Figure 2-1 depicts the typical processing flow of an algorithmic chain that incorporates an ML-based classifier. First basic physical layer processing is done on the raw ADC data received from the radar front end. This block involves a series of FFTs to separate the signal based on range, Doppler, and angle of arrival [2]. In some cases (e.g. Case-Study-1: Motion Classification), this can additionally be followed by detection and tracking algorithms.

The next step involves feature extraction, where the output of the previous block is processed to provide input to an ML-based classifier. The choice of feature extraction and the corresponding classifier that follows are closely coupled. Some popular options found in the literature [3] are listed below:

1. Range-Doppler heat map: A 2-dimensional Range-Doppler heat map is created for each frame of data that is sent to a Convolutional Neural Network (CNN). In some cases, the output of the CNN can be fed to another network (such as an Recursive Neural Network (RNN) or a Temporal Convolutional Network (TCN) to exploit temporal signatures in the data.
2. Micro-Doppler vs. time: A Micro-Doppler spectrum is created from each frame of data. This spectrum is then concatenated across frames to create a 2-dimensional Doppler vs. time image, which can then be processed through a CNN model for classification.
3. Hand-Crafted Feature extraction: The 2-dimensional images (such as the Range-Doppler in (a) or the Doppler vs. time in (b) can be pre-processed to create hand-crafted features (a small set of parameters that capture the essence of the image). A single frame yields a single value for each feature, while a sequence of frames generates a corresponding time series. These are then sent to a classifier such as ANN.

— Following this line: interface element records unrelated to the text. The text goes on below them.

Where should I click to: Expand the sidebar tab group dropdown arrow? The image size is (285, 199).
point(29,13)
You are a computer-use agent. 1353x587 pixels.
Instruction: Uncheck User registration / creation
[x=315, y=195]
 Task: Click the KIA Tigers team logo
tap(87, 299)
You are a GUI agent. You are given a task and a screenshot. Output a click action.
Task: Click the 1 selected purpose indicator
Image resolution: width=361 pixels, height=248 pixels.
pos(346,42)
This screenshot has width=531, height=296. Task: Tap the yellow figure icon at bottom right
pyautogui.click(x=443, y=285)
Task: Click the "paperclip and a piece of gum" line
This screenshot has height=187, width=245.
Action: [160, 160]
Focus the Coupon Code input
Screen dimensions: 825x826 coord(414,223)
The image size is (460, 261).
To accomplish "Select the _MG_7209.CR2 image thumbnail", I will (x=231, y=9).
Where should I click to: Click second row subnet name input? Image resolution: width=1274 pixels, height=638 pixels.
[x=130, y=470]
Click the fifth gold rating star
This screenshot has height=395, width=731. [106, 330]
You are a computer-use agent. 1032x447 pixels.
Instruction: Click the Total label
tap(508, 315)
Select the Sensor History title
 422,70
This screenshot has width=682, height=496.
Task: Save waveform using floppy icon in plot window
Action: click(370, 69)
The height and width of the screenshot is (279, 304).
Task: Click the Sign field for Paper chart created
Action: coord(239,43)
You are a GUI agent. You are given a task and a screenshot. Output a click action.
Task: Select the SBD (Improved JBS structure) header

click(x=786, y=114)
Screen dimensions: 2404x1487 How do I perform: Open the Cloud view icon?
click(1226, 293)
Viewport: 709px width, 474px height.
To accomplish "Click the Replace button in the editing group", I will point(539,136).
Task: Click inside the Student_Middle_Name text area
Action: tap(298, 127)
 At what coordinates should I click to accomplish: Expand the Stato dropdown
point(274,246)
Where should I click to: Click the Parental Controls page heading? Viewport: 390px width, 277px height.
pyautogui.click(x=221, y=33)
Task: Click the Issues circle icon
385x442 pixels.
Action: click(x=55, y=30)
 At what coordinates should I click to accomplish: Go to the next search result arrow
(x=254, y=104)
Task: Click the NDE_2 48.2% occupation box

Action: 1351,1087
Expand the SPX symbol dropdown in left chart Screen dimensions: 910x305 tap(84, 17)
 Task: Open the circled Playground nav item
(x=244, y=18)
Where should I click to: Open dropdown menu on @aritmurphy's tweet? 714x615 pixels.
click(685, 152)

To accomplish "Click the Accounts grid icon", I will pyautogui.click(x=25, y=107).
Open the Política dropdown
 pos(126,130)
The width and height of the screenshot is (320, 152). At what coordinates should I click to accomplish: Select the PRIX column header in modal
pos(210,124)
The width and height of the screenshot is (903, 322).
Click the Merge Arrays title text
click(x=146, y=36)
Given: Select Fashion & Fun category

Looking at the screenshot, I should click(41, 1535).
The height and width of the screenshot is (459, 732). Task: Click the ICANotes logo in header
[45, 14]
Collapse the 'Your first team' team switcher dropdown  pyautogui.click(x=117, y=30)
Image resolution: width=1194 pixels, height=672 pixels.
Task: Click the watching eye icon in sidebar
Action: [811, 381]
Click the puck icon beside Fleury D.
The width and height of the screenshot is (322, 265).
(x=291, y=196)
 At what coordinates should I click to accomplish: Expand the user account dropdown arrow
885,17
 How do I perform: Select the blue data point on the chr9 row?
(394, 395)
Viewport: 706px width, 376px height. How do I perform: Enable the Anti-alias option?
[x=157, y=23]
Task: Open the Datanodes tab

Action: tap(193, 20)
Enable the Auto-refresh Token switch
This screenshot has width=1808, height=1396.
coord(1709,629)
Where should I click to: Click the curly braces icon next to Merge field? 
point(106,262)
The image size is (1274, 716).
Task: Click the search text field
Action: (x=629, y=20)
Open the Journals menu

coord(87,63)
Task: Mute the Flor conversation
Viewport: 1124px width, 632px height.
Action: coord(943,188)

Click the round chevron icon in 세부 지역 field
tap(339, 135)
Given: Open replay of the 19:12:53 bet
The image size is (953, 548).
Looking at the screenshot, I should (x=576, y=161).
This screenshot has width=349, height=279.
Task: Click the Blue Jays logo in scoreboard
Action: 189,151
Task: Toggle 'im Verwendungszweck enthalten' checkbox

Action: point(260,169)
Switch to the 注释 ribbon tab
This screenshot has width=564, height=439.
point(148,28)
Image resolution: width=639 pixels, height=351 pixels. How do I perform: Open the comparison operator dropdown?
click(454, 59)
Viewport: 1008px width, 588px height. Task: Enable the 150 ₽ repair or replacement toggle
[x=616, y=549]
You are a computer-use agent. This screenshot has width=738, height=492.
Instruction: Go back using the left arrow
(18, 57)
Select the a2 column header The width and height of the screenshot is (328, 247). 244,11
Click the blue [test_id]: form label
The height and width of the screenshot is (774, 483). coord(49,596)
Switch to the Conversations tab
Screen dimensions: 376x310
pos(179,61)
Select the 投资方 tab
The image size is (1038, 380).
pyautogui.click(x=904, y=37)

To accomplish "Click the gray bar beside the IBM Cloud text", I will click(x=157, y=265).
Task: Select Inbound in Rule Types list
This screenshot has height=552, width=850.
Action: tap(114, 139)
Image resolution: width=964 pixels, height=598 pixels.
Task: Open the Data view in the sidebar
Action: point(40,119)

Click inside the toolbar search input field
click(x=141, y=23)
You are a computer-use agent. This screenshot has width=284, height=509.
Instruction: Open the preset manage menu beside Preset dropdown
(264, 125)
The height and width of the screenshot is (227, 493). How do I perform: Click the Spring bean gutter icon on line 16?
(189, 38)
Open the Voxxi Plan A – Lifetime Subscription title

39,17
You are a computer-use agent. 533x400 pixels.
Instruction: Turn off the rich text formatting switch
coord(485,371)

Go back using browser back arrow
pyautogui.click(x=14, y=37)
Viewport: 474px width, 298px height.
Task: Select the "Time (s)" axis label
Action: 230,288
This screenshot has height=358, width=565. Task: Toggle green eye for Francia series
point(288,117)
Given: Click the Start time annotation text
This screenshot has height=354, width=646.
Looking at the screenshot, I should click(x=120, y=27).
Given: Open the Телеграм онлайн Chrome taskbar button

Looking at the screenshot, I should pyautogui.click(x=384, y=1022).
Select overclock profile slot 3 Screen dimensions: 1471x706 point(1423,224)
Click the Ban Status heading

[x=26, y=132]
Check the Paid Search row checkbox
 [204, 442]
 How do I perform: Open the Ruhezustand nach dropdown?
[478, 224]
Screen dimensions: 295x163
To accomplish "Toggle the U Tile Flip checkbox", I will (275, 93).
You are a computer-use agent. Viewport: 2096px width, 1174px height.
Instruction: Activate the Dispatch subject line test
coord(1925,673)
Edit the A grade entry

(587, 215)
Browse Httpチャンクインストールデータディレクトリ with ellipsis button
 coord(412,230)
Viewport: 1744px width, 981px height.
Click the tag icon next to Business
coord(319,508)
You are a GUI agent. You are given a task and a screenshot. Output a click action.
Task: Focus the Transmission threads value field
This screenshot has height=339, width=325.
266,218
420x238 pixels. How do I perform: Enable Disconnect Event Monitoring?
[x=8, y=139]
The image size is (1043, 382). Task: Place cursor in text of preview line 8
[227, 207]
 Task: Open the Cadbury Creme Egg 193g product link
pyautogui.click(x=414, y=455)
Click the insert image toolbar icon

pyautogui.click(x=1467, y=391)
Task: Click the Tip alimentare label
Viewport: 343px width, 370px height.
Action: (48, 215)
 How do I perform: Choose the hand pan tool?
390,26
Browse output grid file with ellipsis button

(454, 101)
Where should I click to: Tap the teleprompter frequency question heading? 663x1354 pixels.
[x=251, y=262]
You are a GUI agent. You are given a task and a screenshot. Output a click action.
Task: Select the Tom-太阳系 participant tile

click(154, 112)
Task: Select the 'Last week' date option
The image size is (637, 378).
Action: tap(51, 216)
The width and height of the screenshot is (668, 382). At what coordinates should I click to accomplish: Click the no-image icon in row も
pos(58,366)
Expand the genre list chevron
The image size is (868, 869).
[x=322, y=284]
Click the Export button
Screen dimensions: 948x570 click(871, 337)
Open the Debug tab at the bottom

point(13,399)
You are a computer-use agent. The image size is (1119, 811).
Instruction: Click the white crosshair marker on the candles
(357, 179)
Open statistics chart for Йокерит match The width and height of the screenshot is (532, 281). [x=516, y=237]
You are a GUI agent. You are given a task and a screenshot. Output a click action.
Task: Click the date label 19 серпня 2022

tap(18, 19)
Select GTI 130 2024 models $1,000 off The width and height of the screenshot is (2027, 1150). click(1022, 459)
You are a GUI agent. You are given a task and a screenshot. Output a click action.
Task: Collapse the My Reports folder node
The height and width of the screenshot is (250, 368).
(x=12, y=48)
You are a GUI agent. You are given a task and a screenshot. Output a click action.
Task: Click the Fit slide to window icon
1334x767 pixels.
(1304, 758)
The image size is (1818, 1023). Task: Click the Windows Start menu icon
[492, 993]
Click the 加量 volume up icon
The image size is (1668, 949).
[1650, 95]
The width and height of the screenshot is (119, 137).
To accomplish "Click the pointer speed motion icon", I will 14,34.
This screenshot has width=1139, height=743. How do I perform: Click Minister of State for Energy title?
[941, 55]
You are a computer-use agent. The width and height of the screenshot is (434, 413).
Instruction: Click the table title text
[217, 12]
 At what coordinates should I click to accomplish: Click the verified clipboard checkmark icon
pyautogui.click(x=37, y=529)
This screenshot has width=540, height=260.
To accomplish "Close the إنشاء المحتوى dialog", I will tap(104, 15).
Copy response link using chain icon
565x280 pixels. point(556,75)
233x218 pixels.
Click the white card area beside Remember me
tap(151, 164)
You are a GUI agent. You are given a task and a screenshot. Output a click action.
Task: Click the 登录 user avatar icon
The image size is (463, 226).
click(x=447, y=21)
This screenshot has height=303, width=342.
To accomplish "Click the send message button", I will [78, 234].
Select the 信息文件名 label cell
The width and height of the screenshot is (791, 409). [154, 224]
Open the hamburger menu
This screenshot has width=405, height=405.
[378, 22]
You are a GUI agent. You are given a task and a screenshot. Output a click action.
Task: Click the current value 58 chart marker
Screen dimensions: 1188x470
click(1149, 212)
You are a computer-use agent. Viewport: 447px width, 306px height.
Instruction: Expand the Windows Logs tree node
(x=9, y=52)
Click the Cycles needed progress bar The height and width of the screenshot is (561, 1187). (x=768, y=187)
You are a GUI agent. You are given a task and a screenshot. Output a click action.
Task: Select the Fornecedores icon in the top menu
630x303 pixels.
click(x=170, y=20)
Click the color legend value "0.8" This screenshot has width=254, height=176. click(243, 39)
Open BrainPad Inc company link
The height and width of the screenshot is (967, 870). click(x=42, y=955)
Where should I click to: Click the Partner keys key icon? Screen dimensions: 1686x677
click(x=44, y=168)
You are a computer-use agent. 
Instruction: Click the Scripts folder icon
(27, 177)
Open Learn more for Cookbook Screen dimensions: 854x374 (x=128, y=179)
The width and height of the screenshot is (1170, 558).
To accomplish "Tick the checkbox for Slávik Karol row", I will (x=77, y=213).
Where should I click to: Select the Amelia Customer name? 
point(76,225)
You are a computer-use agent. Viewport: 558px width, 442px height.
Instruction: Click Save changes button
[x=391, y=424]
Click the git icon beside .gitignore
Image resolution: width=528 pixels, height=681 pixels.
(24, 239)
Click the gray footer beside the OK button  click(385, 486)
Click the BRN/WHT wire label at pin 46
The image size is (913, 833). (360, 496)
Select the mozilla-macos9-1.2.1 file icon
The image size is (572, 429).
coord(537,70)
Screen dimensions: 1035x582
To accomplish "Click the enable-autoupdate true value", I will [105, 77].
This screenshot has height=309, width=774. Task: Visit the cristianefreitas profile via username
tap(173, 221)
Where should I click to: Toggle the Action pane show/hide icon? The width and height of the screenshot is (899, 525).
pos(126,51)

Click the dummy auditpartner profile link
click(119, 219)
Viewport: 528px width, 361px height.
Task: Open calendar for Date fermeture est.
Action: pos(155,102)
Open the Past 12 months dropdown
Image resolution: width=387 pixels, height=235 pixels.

There is a tradeoff between the intelligence in the feature extraction block and the complexity of the classifier. Approach (3) typically results in the lighter-weight classifier. The selection of the feature extraction block and the classifier architecture depends on the complexity of the classification task as well as requirements such as classifier performance, frame rate, and available memory and computing power.

In a typical implementation on the IWRL6432, the radar physical layer (PHY) processing is handled by the HWA while the classifier runs on the MCU (M4F). Hand-crafted feature extraction typically runs on the M4F with some assistance from the HWA.